As cidades contemporâneas estão passando por significativo processo de reconceituação. Dentre outros, identidade e qualidade de vida são itens obrigatórios para garantir a sua competitividade no cenário globalizado. Dar aos cidadãos condições de fruir do meio-ambiente urbano - não mais apenas habitar e trabalhar, mas também recrear, consumir, interagir socialmente – oferecendo espaços para esse desfrute e incentivando a sua apropriação para uso. A circulação veicular deve ser reduzida ao mínimo.

A oferta dessas funções em territórios menores é o que preconiza o Novo Urbanismo, e já a sugeria em 1973 (!) o Plano de Desenvolvimento Integrado da Grande Vitória da Comdusa ao configurar a fragmentação polinucleada da cidade em unidades urbanas semi-autônomas apoiadas pelos sub-centros de animação. Cidades sustentáveis, áreas de tráfego moderado, mobilidade com cidadania são outros temas recorrentes no urbanismo atual.

Diversidade de modais de transporte coletivo e variedade de propostas de transporte individual indicam que a circulação urbana tende a passar por grandes transformações em período breve e demandará a reconfiguração das cidades em diversos aspectos. A mobilidade urbana deve contemplar desde o pedestre e cadeirante até o coletivo e logístico, incluindo o automóvel, que é o que consome maior parcela de espaço público urbano.

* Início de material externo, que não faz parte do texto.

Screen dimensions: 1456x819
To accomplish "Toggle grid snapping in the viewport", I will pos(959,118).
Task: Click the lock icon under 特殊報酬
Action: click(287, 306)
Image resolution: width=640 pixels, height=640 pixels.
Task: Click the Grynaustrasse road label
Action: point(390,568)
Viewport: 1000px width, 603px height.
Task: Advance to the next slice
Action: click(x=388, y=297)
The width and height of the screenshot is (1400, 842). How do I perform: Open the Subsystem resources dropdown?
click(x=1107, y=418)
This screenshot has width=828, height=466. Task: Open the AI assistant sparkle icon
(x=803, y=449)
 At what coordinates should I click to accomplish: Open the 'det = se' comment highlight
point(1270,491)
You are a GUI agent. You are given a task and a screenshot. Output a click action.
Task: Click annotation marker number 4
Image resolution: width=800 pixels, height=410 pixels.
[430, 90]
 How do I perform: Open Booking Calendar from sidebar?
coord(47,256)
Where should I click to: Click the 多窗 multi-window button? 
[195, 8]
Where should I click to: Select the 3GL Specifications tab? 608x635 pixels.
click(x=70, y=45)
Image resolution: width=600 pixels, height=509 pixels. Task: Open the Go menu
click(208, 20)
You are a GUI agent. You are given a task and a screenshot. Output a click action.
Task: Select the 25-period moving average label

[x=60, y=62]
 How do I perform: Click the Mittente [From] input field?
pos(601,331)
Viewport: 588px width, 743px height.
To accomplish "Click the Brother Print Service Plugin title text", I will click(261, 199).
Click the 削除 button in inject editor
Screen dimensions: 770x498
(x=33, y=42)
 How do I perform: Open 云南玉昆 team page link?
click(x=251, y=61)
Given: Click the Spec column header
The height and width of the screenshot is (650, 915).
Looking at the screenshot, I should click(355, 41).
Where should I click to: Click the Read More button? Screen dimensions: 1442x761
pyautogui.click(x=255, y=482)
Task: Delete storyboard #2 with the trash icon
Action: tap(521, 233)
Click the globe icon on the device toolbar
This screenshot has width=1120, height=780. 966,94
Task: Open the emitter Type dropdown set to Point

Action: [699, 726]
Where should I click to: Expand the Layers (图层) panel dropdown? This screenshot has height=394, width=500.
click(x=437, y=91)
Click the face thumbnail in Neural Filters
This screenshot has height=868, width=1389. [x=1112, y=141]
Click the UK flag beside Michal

A intervenção na Praça do Cauê sofrerá esse dilema da extemporaneidade. A proposta deverá tentar contemplar esses diversos aspectos, ser amplamente discutida, avaliada e anuída. Um plano de sacrifício pactuado. Não resolverá o problema do tráfego, porque o volume de veículos sempre estará acima da sua capacidade, nem o de trânsito, porque há na região múltiplos fluxos a atender, não atenderá a demandas futuras, como a do BRT, não será atrativa para os moradores, por ser de domínio dos automóveis. Não se trata só de remodelar a praça, porque não é problema de trânsito, mas de remodelar a cidade, porque é problema de urbanismo.